YOUR GOAL =
Reproduce the data below line by line, from its first line to the line with "Task: Select 'All", both included, and nothing past that point.

--*--

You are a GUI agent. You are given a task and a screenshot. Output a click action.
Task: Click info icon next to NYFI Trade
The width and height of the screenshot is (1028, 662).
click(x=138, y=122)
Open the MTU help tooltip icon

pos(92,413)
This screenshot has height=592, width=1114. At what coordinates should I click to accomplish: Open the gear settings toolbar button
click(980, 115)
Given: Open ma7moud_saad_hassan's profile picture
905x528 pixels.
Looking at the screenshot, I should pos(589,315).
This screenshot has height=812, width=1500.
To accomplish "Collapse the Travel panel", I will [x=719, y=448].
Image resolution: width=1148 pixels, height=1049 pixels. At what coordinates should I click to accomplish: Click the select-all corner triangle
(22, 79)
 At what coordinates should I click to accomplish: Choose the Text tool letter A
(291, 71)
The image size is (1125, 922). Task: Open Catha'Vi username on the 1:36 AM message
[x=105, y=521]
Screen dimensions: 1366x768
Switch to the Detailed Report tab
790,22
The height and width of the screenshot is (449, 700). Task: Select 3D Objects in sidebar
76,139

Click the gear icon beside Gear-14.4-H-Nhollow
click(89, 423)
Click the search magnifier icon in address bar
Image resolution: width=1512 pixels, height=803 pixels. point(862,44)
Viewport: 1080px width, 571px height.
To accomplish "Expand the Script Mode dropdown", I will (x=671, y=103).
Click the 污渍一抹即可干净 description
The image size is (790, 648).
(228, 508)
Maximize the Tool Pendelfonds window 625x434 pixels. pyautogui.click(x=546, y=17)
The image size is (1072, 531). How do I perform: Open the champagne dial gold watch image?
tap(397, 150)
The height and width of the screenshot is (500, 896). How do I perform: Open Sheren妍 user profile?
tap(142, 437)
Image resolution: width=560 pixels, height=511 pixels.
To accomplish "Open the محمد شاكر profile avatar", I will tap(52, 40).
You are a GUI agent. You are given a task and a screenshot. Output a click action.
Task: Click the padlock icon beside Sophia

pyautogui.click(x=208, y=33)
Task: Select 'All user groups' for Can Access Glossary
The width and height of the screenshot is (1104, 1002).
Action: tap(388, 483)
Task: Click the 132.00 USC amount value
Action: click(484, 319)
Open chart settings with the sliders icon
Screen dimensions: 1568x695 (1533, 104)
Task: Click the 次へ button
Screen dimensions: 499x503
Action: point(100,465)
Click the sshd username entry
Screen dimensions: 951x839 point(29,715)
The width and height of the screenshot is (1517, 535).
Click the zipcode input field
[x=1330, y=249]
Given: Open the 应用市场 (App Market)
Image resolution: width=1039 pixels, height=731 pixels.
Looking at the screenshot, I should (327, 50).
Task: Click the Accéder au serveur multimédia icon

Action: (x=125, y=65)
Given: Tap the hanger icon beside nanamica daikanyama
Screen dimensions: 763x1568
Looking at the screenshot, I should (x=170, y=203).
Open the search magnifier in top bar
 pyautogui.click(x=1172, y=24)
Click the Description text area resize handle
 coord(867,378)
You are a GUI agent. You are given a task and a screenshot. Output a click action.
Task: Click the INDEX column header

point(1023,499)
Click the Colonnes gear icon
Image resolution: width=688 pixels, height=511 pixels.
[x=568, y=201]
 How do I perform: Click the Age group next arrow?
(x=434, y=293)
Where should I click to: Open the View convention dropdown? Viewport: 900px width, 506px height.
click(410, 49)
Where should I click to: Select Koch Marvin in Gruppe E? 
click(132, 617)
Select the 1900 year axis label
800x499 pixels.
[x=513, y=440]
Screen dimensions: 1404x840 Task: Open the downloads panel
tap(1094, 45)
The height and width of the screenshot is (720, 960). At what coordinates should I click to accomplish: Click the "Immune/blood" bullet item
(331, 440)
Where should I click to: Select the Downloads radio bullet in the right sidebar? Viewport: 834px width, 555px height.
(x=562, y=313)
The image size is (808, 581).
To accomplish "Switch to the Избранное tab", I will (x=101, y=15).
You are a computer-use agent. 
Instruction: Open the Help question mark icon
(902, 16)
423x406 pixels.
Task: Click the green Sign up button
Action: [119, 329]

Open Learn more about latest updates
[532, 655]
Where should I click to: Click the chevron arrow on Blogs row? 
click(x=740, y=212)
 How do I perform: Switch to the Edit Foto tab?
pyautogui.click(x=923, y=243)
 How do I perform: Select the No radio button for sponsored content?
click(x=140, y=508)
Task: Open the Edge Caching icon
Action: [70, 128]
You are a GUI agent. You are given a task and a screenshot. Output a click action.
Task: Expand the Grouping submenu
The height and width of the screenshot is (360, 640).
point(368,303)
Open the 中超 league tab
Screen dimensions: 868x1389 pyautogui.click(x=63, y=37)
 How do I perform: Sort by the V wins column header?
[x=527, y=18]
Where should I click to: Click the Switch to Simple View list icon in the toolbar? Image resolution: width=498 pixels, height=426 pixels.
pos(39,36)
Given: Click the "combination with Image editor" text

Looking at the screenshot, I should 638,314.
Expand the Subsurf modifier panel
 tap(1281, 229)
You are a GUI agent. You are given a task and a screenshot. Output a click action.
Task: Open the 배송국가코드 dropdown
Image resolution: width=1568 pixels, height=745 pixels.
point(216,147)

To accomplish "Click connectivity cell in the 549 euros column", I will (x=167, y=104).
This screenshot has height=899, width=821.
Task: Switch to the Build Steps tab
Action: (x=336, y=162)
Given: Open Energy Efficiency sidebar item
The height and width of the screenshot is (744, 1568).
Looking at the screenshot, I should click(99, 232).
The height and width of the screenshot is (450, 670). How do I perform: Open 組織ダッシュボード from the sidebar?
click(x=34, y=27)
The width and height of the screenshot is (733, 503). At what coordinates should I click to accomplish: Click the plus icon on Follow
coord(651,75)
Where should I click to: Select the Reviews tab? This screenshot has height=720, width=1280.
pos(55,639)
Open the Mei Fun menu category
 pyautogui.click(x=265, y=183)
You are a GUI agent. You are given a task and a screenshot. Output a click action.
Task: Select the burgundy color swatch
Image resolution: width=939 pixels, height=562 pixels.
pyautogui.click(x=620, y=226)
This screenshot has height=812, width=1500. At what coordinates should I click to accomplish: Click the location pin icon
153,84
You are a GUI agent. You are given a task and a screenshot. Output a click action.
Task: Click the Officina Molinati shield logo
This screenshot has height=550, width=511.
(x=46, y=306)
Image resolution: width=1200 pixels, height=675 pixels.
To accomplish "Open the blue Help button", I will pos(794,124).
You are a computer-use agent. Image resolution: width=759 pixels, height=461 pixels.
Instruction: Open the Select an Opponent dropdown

--*--

TASK OUTPUT =
You are a GUI agent. You are given a task and a screenshot. Output a click action.
Task: Click info icon next to NYFI Trade
The width and height of the screenshot is (1028, 662).
click(x=138, y=122)
Open the MTU help tooltip icon

pos(92,413)
This screenshot has height=592, width=1114. At what coordinates should I click to accomplish: Open the gear settings toolbar button
click(980, 115)
Given: Open ma7moud_saad_hassan's profile picture
905x528 pixels.
Looking at the screenshot, I should pos(589,315).
This screenshot has height=812, width=1500.
To accomplish "Collapse the Travel panel", I will [x=719, y=448].
Image resolution: width=1148 pixels, height=1049 pixels. At what coordinates should I click to accomplish: Click the select-all corner triangle
(22, 79)
 At what coordinates should I click to accomplish: Choose the Text tool letter A
(291, 71)
The image size is (1125, 922). Task: Open Catha'Vi username on the 1:36 AM message
[x=105, y=521]
Screen dimensions: 1366x768
Switch to the Detailed Report tab
790,22
The height and width of the screenshot is (449, 700). Task: Select 3D Objects in sidebar
76,139

Click the gear icon beside Gear-14.4-H-Nhollow
click(89, 423)
Click the search magnifier icon in address bar
Image resolution: width=1512 pixels, height=803 pixels. point(862,44)
Viewport: 1080px width, 571px height.
To accomplish "Expand the Script Mode dropdown", I will (x=671, y=103).
Click the 污渍一抹即可干净 description
The image size is (790, 648).
(228, 508)
Maximize the Tool Pendelfonds window 625x434 pixels. pyautogui.click(x=546, y=17)
The image size is (1072, 531). How do I perform: Open the champagne dial gold watch image?
tap(397, 150)
The height and width of the screenshot is (500, 896). How do I perform: Open Sheren妍 user profile?
tap(142, 437)
Image resolution: width=560 pixels, height=511 pixels.
To accomplish "Open the محمد شاكر profile avatar", I will tap(52, 40).
You are a GUI agent. You are given a task and a screenshot. Output a click action.
Task: Click the padlock icon beside Sophia

pyautogui.click(x=208, y=33)
Task: Select 'All user groups' for Can Access Glossary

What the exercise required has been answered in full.